20 by ’20: A Limit on Federal Spending

By Dennis Canfield.

    “…  It’s time to try something new.” – President Barack Obama, introducing his $3.8 trillion budget for 2011—which proposes that our federal government spend 25 cents of every dollar earned by every American, rich and poor alike.  This is new.  Before World War II, our government typically spent 10% less of GDP; from 1947 to 1975, fifteen to twenty percent of GDP.  Since 1975, it has frequently spent more than 20% percent of GDP. Now our government is spending more than 25% of GDP each year.  

This money goes for things like the Department of Education, which was created in 1979 and which this year will spend about $50 billion.  Like most agencies of the federal government the DOE’s budget continues to grow, though there is scant evidence that this spending has improved education since the department was founded.  Also scattered around the budget are some 2,000 federal subsidy programs, which range from the well known (such as agricultural subsidies), to the obscure (such as subsidies to air carriers that serve rural markets).  And in every department, from Defense to Commerce, there are opportunities for substantial savings.

We will achieve a major victory if we can reduce federal spending to 20% of GDP by September 30, 2020 (the end of the 2020 fiscal year).  Anyone who is genuinely concerned about budget deficits should support the “twenty by ’20” objective, because spending cuts are the only sure way to reduce deficits.  Tax increases may or may not increase revenue, and revenue increases may or may not be used to reduce deficits, but spending cuts always reduce deficits.  This means that we should not allow ourselves to accept tax increases because we are concerned about budget deficits.  We should insist that budget deficits be resolved through spending cuts.

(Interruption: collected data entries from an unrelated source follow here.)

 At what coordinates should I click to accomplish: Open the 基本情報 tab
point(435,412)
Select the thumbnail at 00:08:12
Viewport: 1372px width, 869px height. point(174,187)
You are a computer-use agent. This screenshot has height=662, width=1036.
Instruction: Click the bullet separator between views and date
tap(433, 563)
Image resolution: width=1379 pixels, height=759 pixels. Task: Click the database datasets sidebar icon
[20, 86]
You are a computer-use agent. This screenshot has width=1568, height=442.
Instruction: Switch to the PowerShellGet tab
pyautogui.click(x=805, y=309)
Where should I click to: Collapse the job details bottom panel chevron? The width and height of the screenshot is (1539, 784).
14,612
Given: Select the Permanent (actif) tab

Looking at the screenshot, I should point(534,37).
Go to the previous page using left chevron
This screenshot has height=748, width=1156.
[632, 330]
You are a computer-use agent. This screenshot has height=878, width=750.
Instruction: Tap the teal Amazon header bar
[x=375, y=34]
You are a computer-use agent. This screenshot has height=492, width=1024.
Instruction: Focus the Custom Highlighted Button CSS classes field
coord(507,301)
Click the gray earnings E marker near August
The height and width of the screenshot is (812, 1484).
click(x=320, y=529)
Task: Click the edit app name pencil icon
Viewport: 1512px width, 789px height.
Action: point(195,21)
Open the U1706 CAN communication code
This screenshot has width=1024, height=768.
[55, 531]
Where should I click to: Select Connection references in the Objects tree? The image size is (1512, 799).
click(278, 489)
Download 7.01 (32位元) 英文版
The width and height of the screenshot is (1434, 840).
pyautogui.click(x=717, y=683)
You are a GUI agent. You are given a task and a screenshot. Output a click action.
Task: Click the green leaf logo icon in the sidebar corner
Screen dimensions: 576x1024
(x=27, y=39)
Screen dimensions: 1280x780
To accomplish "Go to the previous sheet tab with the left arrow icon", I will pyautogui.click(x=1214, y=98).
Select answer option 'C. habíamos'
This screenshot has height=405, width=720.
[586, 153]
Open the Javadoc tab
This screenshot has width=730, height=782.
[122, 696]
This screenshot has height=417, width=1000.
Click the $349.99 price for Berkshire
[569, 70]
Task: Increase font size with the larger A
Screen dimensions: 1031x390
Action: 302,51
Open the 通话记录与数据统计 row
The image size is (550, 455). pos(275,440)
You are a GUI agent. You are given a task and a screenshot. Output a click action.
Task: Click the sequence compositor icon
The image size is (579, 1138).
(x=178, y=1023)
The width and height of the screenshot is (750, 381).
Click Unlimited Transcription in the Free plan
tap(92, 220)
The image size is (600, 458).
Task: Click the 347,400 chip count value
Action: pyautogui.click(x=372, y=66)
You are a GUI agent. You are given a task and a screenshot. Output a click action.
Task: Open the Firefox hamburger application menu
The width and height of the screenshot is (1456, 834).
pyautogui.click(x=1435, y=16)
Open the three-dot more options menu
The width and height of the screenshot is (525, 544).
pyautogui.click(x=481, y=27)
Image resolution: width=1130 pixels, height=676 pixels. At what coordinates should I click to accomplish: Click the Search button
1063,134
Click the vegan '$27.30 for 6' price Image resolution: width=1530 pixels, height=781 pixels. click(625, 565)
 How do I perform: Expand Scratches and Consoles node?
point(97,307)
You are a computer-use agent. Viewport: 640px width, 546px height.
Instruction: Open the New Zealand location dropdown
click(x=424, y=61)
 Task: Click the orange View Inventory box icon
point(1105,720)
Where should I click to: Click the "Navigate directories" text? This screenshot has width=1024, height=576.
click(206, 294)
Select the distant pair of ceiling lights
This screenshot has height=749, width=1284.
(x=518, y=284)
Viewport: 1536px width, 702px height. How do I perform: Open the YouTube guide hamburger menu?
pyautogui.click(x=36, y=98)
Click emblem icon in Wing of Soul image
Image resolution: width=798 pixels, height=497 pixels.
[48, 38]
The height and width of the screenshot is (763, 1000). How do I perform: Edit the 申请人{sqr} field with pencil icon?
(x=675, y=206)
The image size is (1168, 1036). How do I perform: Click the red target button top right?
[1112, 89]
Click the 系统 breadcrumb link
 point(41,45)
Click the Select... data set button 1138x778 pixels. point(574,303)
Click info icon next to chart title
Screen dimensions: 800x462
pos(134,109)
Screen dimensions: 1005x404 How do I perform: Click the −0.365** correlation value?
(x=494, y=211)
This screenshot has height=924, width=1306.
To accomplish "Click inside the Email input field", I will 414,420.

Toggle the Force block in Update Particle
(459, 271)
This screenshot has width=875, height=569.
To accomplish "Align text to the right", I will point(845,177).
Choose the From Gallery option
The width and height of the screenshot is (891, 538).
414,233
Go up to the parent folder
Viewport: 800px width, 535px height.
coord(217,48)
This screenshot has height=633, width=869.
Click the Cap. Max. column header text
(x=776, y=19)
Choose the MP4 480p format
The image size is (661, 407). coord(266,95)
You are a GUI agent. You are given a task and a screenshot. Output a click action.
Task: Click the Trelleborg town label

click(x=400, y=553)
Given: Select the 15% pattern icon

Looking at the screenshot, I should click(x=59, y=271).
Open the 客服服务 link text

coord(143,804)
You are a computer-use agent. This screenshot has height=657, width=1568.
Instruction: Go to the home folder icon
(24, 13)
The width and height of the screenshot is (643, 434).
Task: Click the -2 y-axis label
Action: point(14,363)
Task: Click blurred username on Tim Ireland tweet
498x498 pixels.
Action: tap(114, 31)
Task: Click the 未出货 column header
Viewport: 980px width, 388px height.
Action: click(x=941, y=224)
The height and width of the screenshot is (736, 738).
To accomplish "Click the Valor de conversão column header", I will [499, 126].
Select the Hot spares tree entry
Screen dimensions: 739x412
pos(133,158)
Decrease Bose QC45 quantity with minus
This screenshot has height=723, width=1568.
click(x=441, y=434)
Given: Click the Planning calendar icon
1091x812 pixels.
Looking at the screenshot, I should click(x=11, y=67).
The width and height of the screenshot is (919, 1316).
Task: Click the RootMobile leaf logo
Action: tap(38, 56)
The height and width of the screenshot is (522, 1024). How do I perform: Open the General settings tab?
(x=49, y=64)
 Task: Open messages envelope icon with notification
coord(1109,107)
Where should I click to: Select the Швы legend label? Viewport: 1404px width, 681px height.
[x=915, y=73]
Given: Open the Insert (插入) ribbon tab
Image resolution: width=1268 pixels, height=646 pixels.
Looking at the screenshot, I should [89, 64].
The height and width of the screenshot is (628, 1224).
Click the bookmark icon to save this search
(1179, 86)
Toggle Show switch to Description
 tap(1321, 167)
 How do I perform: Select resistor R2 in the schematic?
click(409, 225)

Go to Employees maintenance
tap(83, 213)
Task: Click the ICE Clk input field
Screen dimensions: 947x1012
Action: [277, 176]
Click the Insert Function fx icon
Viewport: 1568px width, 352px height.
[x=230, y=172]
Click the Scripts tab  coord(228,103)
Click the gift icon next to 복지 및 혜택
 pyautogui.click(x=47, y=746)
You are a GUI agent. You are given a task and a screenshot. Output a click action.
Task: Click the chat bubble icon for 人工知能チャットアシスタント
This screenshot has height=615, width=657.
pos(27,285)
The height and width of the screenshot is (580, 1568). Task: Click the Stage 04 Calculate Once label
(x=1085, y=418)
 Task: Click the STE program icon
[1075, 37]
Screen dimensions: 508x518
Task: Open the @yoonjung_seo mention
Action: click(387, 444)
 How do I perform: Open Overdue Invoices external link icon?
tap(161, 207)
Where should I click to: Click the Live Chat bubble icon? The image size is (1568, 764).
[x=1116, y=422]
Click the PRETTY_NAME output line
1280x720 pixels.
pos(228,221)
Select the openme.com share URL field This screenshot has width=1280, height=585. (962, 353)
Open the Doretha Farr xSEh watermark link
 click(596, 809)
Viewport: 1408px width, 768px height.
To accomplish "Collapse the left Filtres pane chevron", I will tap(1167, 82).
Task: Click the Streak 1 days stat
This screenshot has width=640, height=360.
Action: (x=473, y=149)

Limiting government spending is an essential part of defending our freedom against those who would use government to undermine our freedom.  So we will always have to be engaged in politics, though it is not our nature to want to be engaged in politics.  We will have to give up time we would rather keep to ourselves, and take up responsibilities we would rather leave to others. We will have to do all this in order to ensure that our government performs its necessary and proper functions without expanding beyond its proper limits. 

We will need to give our legislators every possible encouragement to spend cautiously, and every assurance that we will hold them responsible if they don’t.  Our reward will be measured in greater freedom and prosperity for all Americans.